— DATASET RECORDS —

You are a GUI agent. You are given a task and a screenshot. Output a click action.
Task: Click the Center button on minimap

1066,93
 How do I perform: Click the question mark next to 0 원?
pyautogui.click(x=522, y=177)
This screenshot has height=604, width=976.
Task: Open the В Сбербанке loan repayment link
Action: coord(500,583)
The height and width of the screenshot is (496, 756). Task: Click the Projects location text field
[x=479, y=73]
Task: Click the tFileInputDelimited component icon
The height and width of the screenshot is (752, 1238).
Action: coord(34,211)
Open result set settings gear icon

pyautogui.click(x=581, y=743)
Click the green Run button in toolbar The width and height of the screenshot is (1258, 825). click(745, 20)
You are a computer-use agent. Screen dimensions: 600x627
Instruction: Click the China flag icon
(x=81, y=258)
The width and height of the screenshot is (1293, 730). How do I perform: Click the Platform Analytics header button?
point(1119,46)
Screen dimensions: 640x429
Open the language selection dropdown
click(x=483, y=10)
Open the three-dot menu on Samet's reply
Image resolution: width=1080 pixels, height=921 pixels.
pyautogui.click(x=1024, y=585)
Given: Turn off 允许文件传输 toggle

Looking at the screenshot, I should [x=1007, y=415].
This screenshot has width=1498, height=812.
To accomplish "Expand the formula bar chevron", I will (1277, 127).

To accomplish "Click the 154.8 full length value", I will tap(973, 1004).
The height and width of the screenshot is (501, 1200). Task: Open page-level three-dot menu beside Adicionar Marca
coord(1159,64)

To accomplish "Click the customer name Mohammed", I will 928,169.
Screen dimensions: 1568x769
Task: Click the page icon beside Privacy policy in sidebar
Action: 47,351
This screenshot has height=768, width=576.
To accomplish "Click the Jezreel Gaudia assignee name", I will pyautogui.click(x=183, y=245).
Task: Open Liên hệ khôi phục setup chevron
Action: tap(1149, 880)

— DIRECTIONS —
All of the material above must be transcribed exactly, with no line dropped.

— SOLVED PROBLEM —
You are a GUI agent. You are given a task and a screenshot. Output a click action.
Task: Click the Center button on minimap

1066,93
 How do I perform: Click the question mark next to 0 원?
pyautogui.click(x=522, y=177)
This screenshot has height=604, width=976.
Task: Open the В Сбербанке loan repayment link
Action: coord(500,583)
The height and width of the screenshot is (496, 756). Task: Click the Projects location text field
[x=479, y=73]
Task: Click the tFileInputDelimited component icon
The height and width of the screenshot is (752, 1238).
Action: coord(34,211)
Open result set settings gear icon

pyautogui.click(x=581, y=743)
Click the green Run button in toolbar The width and height of the screenshot is (1258, 825). click(745, 20)
You are a computer-use agent. Screen dimensions: 600x627
Instruction: Click the China flag icon
(x=81, y=258)
The width and height of the screenshot is (1293, 730). How do I perform: Click the Platform Analytics header button?
point(1119,46)
Screen dimensions: 640x429
Open the language selection dropdown
click(x=483, y=10)
Open the three-dot menu on Samet's reply
Image resolution: width=1080 pixels, height=921 pixels.
pyautogui.click(x=1024, y=585)
Given: Turn off 允许文件传输 toggle

Looking at the screenshot, I should [x=1007, y=415].
This screenshot has width=1498, height=812.
To accomplish "Expand the formula bar chevron", I will (1277, 127).

To accomplish "Click the 154.8 full length value", I will tap(973, 1004).
The height and width of the screenshot is (501, 1200). Task: Open page-level three-dot menu beside Adicionar Marca
coord(1159,64)

To accomplish "Click the customer name Mohammed", I will 928,169.
Screen dimensions: 1568x769
Task: Click the page icon beside Privacy policy in sidebar
Action: 47,351
This screenshot has height=768, width=576.
To accomplish "Click the Jezreel Gaudia assignee name", I will pyautogui.click(x=183, y=245).
Task: Open Liên hệ khôi phục setup chevron
Action: tap(1149, 880)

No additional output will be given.